The other tie between Oil-for-Food and al Qaeda, noted by Perelman, ran through another of Saddam's handpicked, Oil-for-Food oil buyers, Swiss-based Delta Services—which bought oil from Saddam in 2000 and 2001, at the height of Saddam's scam for grafting money out of Oil-for-Food by way of under-priced oil contracts. Now shut down, Delta Services was a subsidiary of a Saudi Arabian firm, Delta Oil, which had close ties to the Taliban during Osama bin Laden's heyday in Afghanistan in the late 1990s. In discussions of graft via Oil-for-Food, it has been assumed that the windfall profits were largely kicked back to Saddam, or perhaps used to sway prominent politicians and buy commercial lobbying clout. But that begs further inquiry. There was every opportunity here for Saddam not solely to pocket the plunder, but to send it along to whomever he chose—once he had tapped into the appropriate networks.


Are there other terrorist links? Did Saddam actually send money for terrorist uses through those named by the Forward? Given the more than $100 billion that coursed through Oil-for-Food, it would seem a very good idea to at least try to find out. And while there has been great interest so far in the stunning sums of money involved in this fraud, there has been rather less focus on the potential terrorist connections. While Treasury has been ransacking the planet for Saddam's plunder, there is, as far as I have been able to discover, no investigation so far in motion, or even in the making, focused specifically on terrorist ties in those U.N. lists of Saddam's favored partners.


Indeed, the whereabouts of the full U.N. Oil-for-Food records themselves remain, to say the least, confusing.

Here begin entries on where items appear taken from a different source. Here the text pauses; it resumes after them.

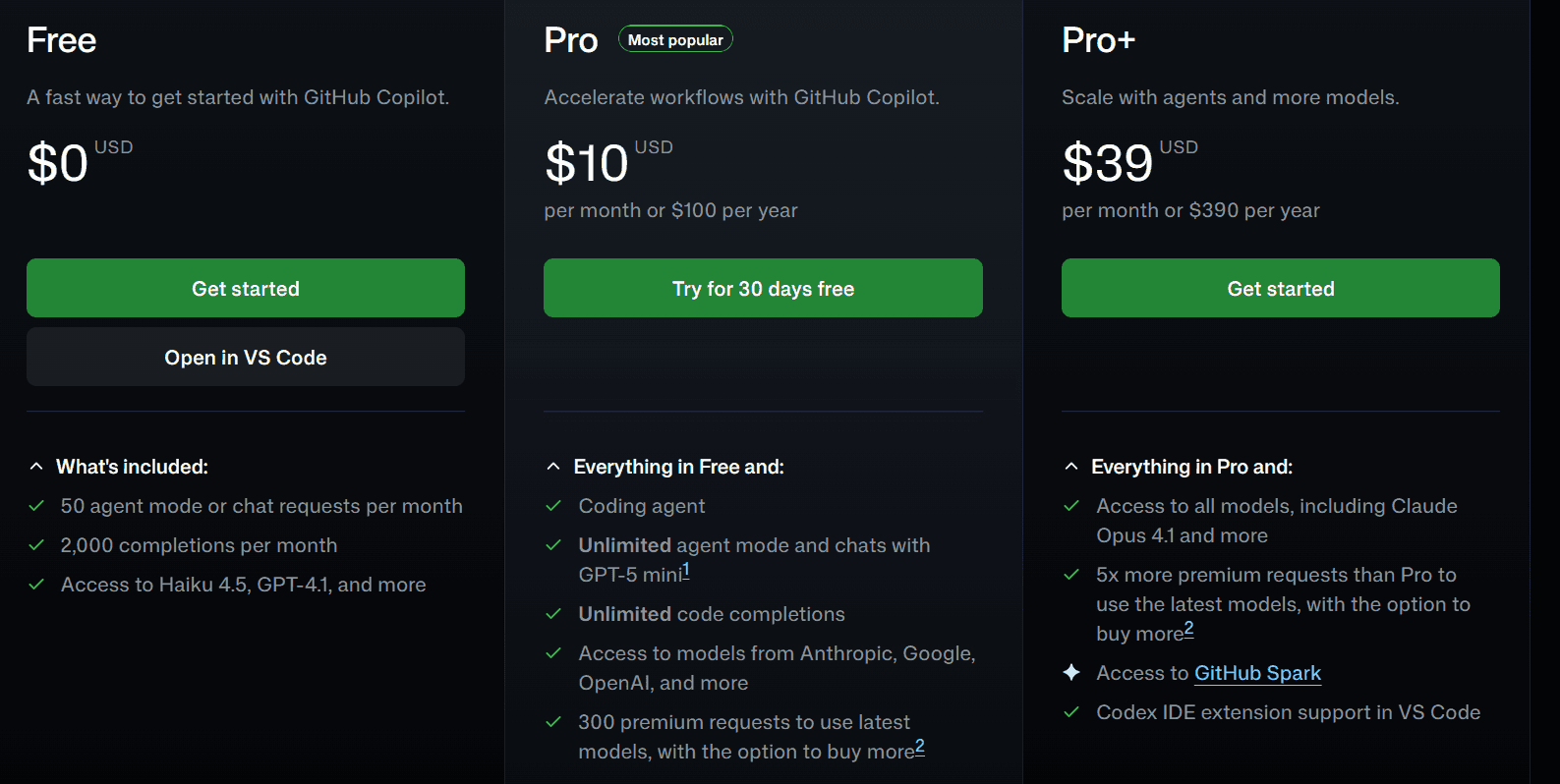Click the checkmark beside 50 agent mode requests
1560x784 pixels.
click(x=36, y=506)
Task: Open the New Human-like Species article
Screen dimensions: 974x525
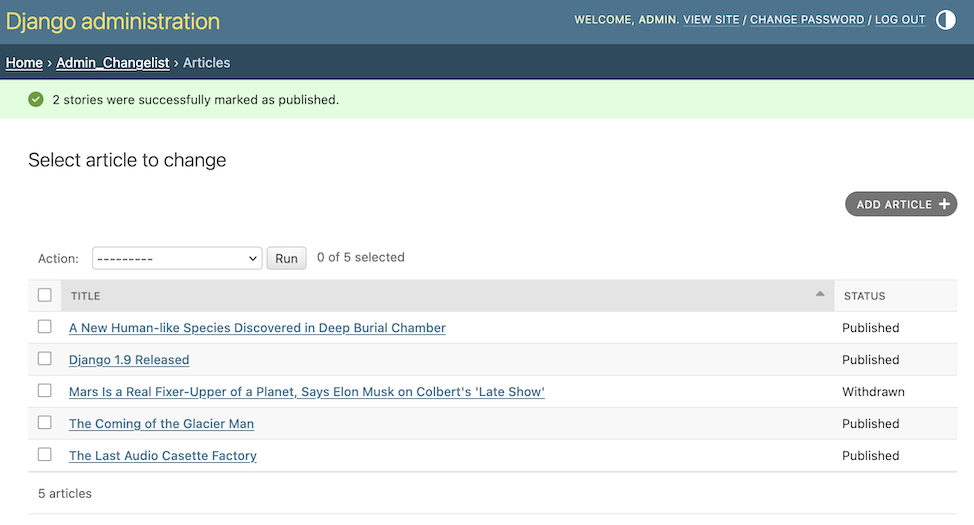Action: coord(257,328)
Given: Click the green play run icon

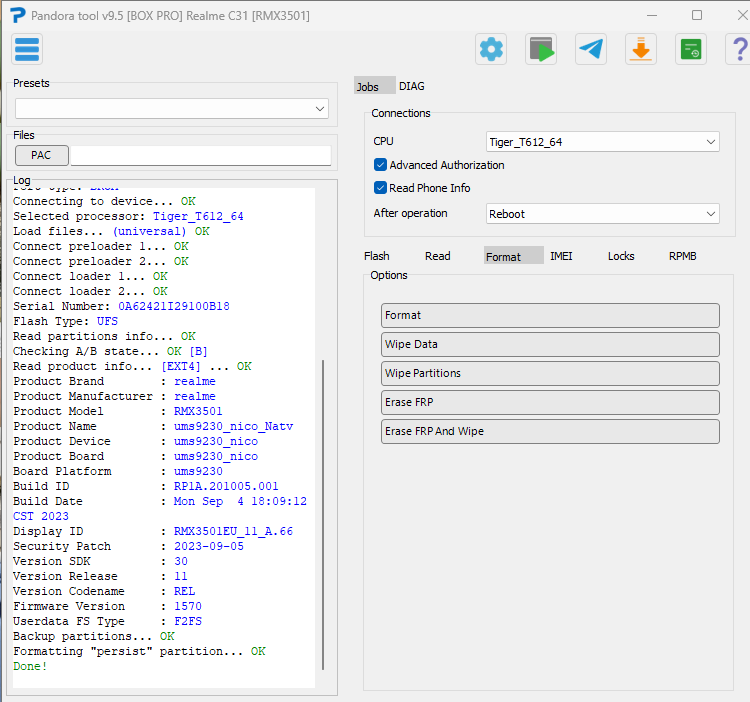Looking at the screenshot, I should coord(541,49).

By some official U.N. accounts, they were all turned over to the Coalition Provisional Authority; by others they were not. A U.N. source explained to me last week that some of the records might be in boxes somewhere on Long Island; yet another says they were sent over to the U.S. Mission to the U.N. Especially crucial, one might suppose, would be the bank records, which should show into which accounts, and where, the Oil-for-Food funds were paid. But what is clear is that no one has so far sat down with access to the full records and begun piecing together the labyrinth of Saddam's financing with an eye, specifically, to potential terrorist ties.


If there is a silver lining to all this, it is that those contract lists and bank records could be a treasure trove of information—an insider tour of what Saddam's regime knew about the dark side of global finance. There are plenty of signs that the secret U.N. lists became, in effect, Saddam's little black book (papered over with a blue U.N. label). Though perhaps "little" is not the correct word. The labyrinth was vast. The wisest move by the U.N., the U.S., or any other authority with full access to these records, would be to make them fully public—thus recruiting help from observers worldwide, not least the media, in digging through the hazardous waste left by Oil-for-Food. The issue is not simply how much Saddam pilfered, or even whether he bought up half the governments of Russia and France—but whether, under the U.N. charade of supervision, he availed himself of the huge opportunities to fund carnage under the cover of U.N. sanctions and humanitarian relief. We are way overdue to pick up that trail.



This article appeared on nationalreview.com on April 18, 2004.